Volume Control Dampers
Ducting systems must often provide a method of adjusting the volume of air flow to various parts of the system. VCDs (Volume Control Dampers - Not To Be confused with Smoke/Fire Dampers) provide this function. Besides the regulation provided at the registers or diffusers that spread air into individual rooms, dampers can be fitted within the ducts themselves. These dampers may be manual or automatic. Zone dampers provide automatic control in simple systems while VAVs allow control in sophisticated systems.
Smoke and Fire dampers are found in ductwork, where the duct passes through a firewall or firecurtain. Smoke dampers are automated with the use of a mechanical motor often referred to as an Actuator. A probe connected to the motor is installed in the run of duct, and detects smoke within the duct system which has been extracted from a room, or which is being supplied from the AHU (Air Handling Unit) or elsewhere within the run. Once smoke is detected within the duct, the Actuator triggers the motor release and the smoke damper will automatically close until manually re-opened.
You will also find Fire dampers in the same places as smoke dampers, depending on the application of the area after the firewall. Unlike smoke dampers, they are not triggered by any electrical system, which is perfect in the event of an electrical failure where the Smoke dampers would fail to close. Fire dampers may be mounted in either horizontal or vertical configurations. Vertically mounted fire dampers are gravity operated while horizontal fire dampers are spring powered. In either case, a fire damper's most important feature is known as a fusible link. A fusible link is a piece of metal that will fail at a specified temperature allowing the damper to open under gravity or spring power, effectively sealing the duct, containing the fire, and denying it the necessary air to burn.

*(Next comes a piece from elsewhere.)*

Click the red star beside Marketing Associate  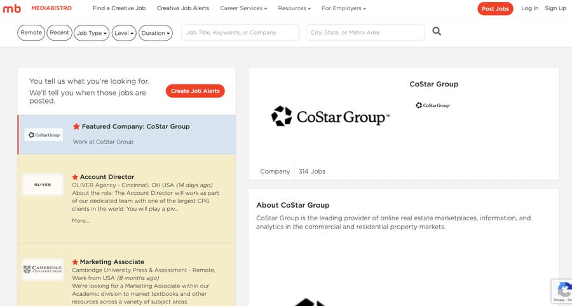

Turning vanes are installed inside of ductwork at changes of direction in order to minimise turbulence and resistance to smooth air flow.
Plenums are the central distribution and collection units for an HVAC system. The return plenum carries the air from several large return grills (vents) or bell mouths to a central air handler. The supply plenum directs air from the central unit to the rooms which the system is designed to heat or cool. They must be carefully looked at in ventilation design.
While single-zone constant air volume systems typically don't have them, other types of air distribution systems often have terminal units in the branch ducts. Usually there is one terminal unit per thermal zone. Some types of terminal units are VAV 'boxes' of either single or dual duct, fan-powered mixing boxes of either parallel or series arrangement, and induction terminal units. Terminal units may also include either, or both, a heating or cooling coil.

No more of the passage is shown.